> _Excerpt_
DIY Closed Loop System
Advancements in the existing technologies such as Continuous
glucose monitoring (CGM) and insulin pumps led people with type 1 diabetes (T1D) and caregivers to
monitor the glucose levels continuously and more precisely. Yet, the slow progress in its innovation
and implementation made people with diabetes restless and the aftereffect of it was the emergence
of an OpenAPS “#WeAreNotWaiting” diabetes community with patient designed closed loop systems.
OpenAPS or the DIY closed loop system is a simplified Artificial
Pancreas System (APS) designed to automatically adjust an insulin pump’s basal insulin delivery
to keep blood glucose (BG) in a safe range overnight and between meals. The patient-driven
research product is devised by pairing three components: a small computing hardware, open source
software (OpenAPS), and an existing diabetes devices such as continuous glucose monitors (CGMs)
and older insulin pumps. It works by communicating with an insulin pump to obtain details of
all recent basal and bolus insulin dosing, by communicating with a Continuous Glucose Monitor
(CGM) to obtain current and recent BG estimates, and by issuing commands to the insulin pump
to adjust insulin dosing as required.
Among the first 40 OpenAPS users, 18 respondents, 67% male,
61% adults, median 27 years old, 15 years with diabetes, 10 years on pump, 3 years on CGM were
surveyed on quantitative and qualitative measures of their experience using their self-built
artificial pancreas systems (APSs). The survey reported that while using OpenAPS, self-reported
median HbA1c dropped from 7.1% to 6.2%, and median percent time in range (80-180 mg/dL)
increased from 58% to 81%. About 56% reported a huge improvement in the quality of their
life. The patient community has valuable insight, data, and experiences that can help device
manufacturers, health care providers, and patients to place the next step in building better
tools to better manage life with diabetes.

> _Required actions_
a. In the DIY closed loop system text, what happened to median percent time in range (80-180 mg/dL) while using OpenAPS?
b. Retype the stretch of the DIY closed loop system text from "Among the first" through "life with diabetes.".

> _Data extract_

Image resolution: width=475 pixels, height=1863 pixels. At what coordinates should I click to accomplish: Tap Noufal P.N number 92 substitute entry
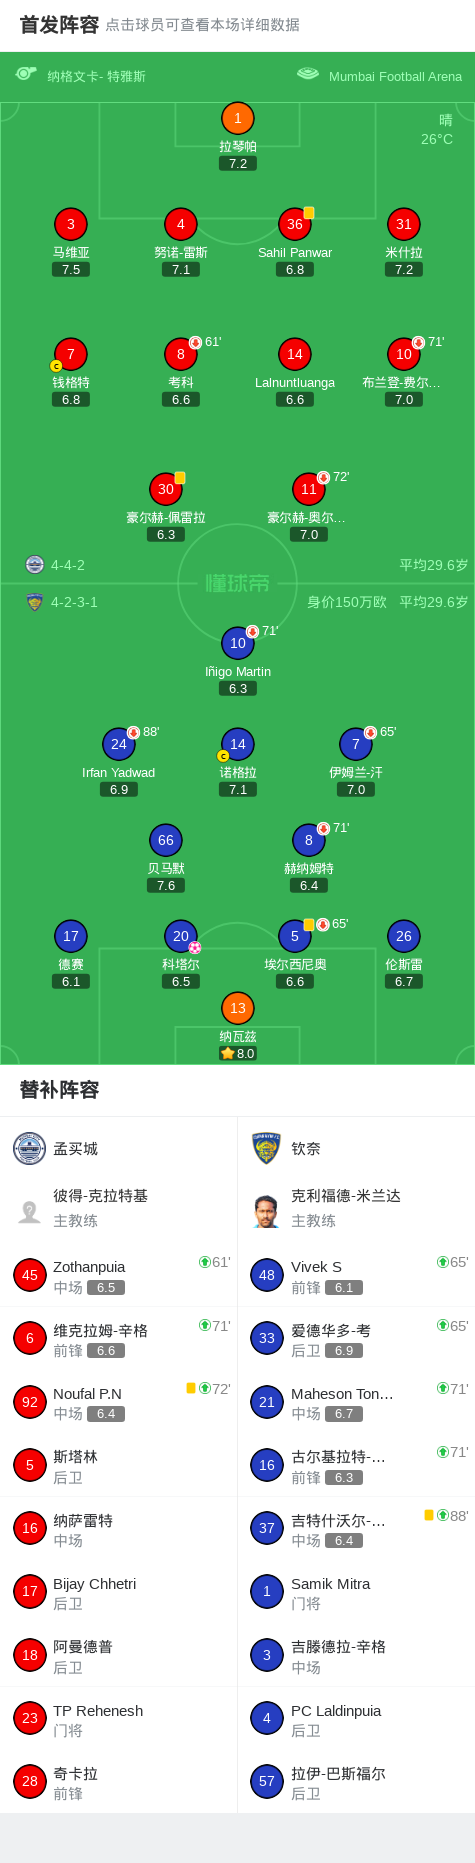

> _Solution list_
a. It increased from 58% to 81%.

b.
Among the first 40 OpenAPS users, 18 respondents, 67% male,
61% adults, median 27 years old, 15 years with diabetes, 10 years on pump, 3 years on CGM were
surveyed on quantitative and qualitative measures of their experience using their self-built
artificial pancreas systems (APSs). The survey reported that while using OpenAPS, self-reported
median HbA1c dropped from 7.1% to 6.2%, and median percent time in range (80-180 mg/dL)
increased from 58% to 81%. About 56% reported a huge improvement in the quality of their
life. The patient community has valuable insight, data, and experiences that can help device
manufacturers, health care providers, and patients to place the next step in building better
tools to better manage life with diabetes.